Where to Read the Spec
EMVCo publishes the SRC specification at emvco.com. The current version at time of writing is SRC 1.3, which sets out the message formats, the cryptographic requirements and the certification programme. Most merchants will never need to read it directly — gateway providers and PSPs have done the work — but if you're building a checkout from first principles, or building an SRC Initiator yourself, that's where to start.
SRC is plumbing for online checkout. Paytia's day job is telephone payments, so we don't run an SRC Initiator ourselves — but the same underlying tokenisation thinking shapes our hosted web flows. When a customer rings in and would rather finish on their phone, we send them a payment link that lands on a hosted checkout, and that checkout can accept Click to Pay on top of normal card entry. The merchant gets a network token back rather than the PAN, exactly as SRC defines.

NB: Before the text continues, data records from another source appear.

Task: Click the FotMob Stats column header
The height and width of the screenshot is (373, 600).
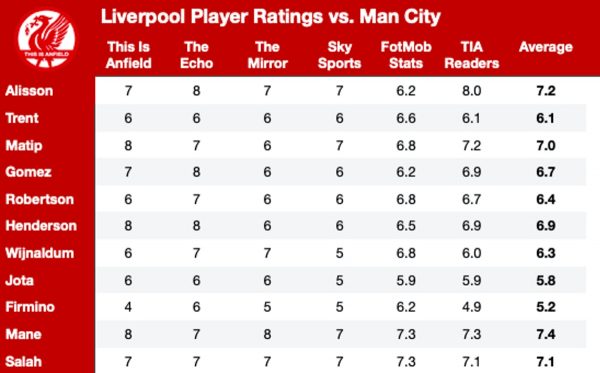Action: [406, 55]
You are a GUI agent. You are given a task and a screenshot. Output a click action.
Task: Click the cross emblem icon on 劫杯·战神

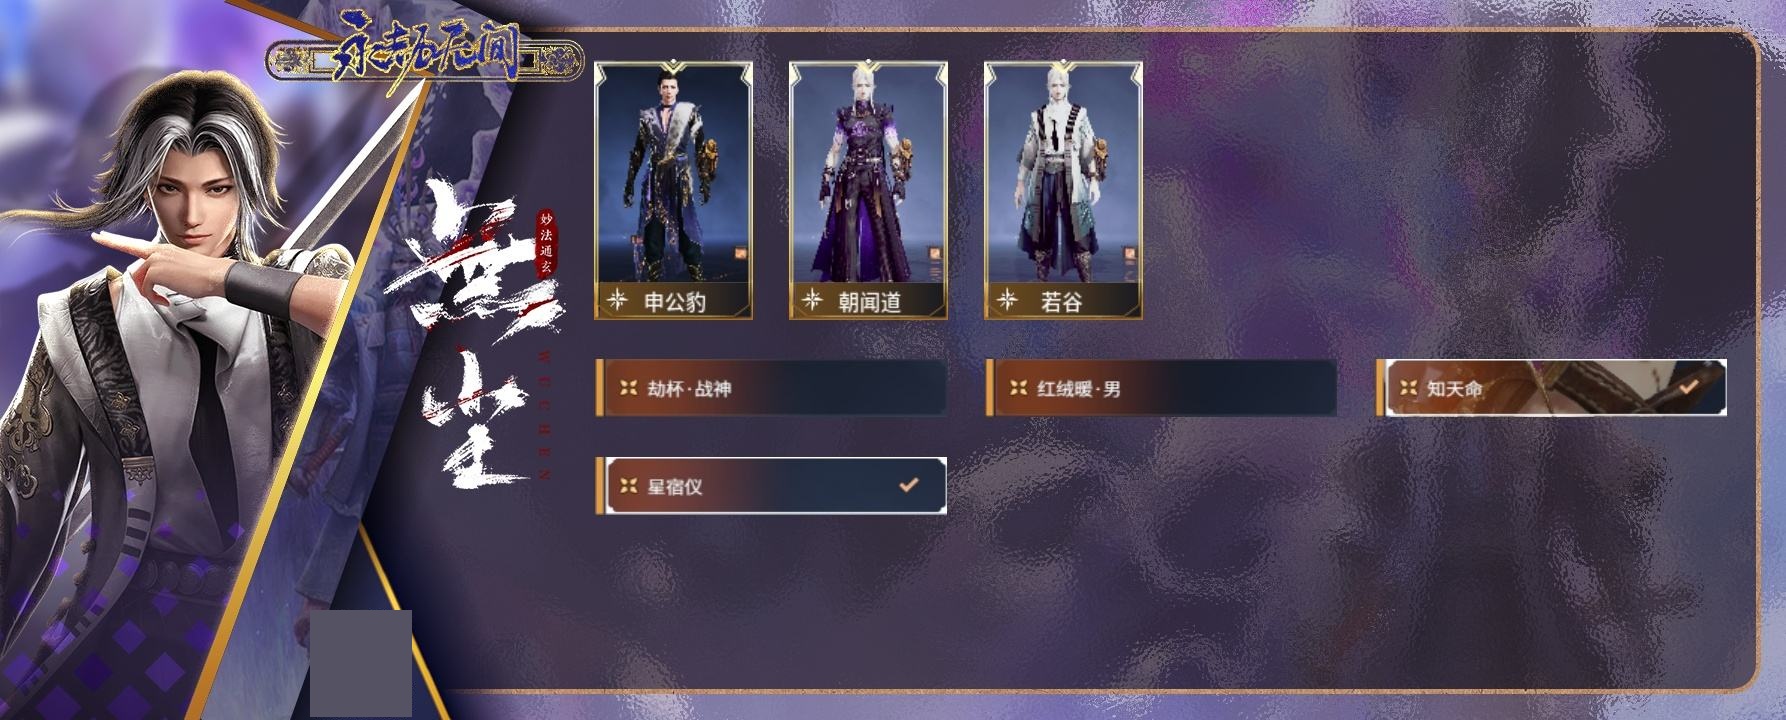pos(628,388)
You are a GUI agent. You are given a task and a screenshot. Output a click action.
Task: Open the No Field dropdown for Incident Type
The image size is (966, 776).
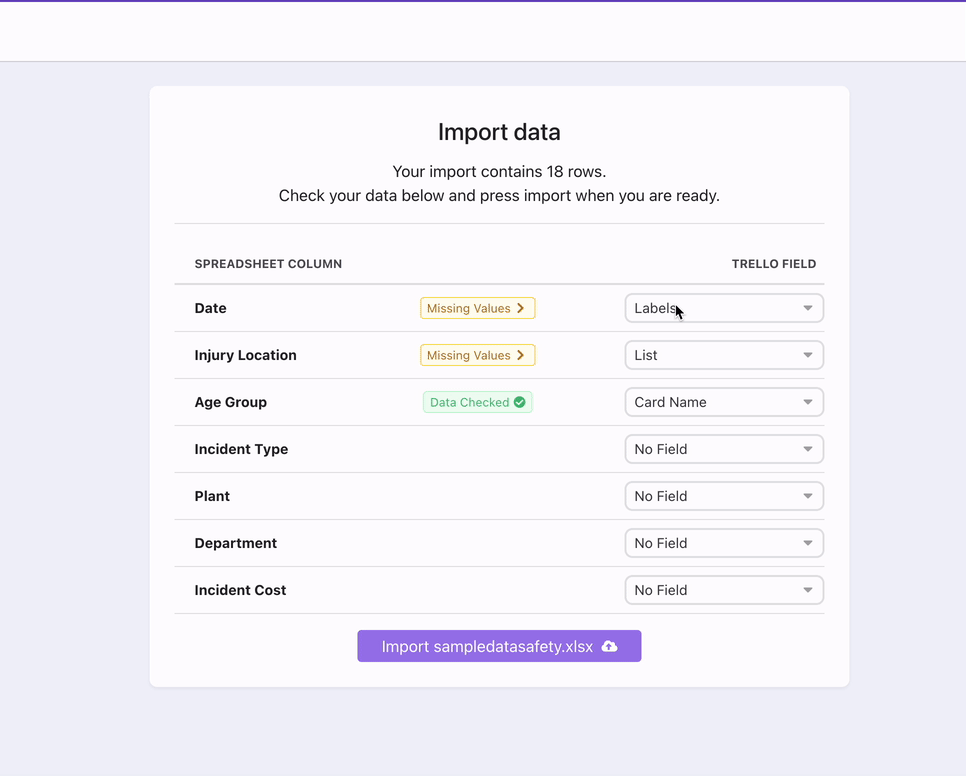click(x=724, y=449)
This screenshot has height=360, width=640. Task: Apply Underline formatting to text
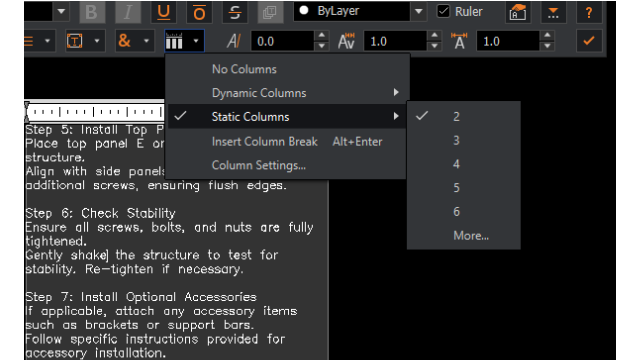[164, 12]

The reason this matters is that the same descoping principle Paytia applies to a voice call applies online: the merchant shouldn't handle the raw card number. On the phone, we achieve that with DTMF masking and secure capture; on the web, the SRC spec achieves it through tokenisation at the network. Whichever channel the customer prefers, the cardholder data stays out of the merchant's environment and out of PCI DSS scope.
Frequently Asked Questions
What's the difference between SRC and Click to Pay?

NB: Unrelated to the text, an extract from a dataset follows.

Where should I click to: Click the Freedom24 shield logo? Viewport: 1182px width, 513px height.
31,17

SRC is the EMVCo technical specification. Click to Pay is the consumer-facing brand the card networks use for products built on that spec. So Click to Pay is what the shopper sees and clicks; SRC is the underlying rulebook that says how the merchant's site, the network and the shopper's enrolled card exchange data. They're not competing products — they're two layers of the same thing.
Who runs the SRC System?
Each card network runs its own SRC System. Visa runs one for Visa cards, Mastercard runs one for Mastercard cards, and so on for Amex and Discover. They share enrolment status across each other so a shopper doesn't have to enrol the same card four times, but the underlying operators are separate. EMVCo publishes the rules they all conform to, but doesn't run an SRC System itself.

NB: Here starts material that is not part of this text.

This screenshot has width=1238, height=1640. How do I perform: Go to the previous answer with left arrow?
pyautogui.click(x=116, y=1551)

Does SRC replace the payment gateway?
No. SRC delivers a network token to the merchant; the merchant then submits that token through its normal payment gateway to its acquirer in the usual way. SRC sits in front of the gateway, not in place of it. The change is what the merchant sends in the authorisation request — a token plus a cryptogram instead of a typed-in PAN.
Is SRC mandatory?
No. It's a network standard, not a regulation. Merchants can carry on with traditional hosted checkout pages, single-network buttons (where they still exist) or wallet integrations. SRC is the path the networks are pushing because it's better for everyone — but no merchant is required to implement it. In practice, most large e-commerce merchants are picking it up because their gateway providers already support it.
Does SRC handle Strong Customer Authentication?
Where SCA is required — under PSD2 in the UK and EU, for example — 3D Secure is layered into the SRC flow rather than bypassed. The SRC System steps the shopper through the issuer's authentication challenge as part of the Click to Pay experience, so the shopper doesn't see two separate auth steps. In markets without an SCA mandate, the issuer's risk rules decide whether to step up.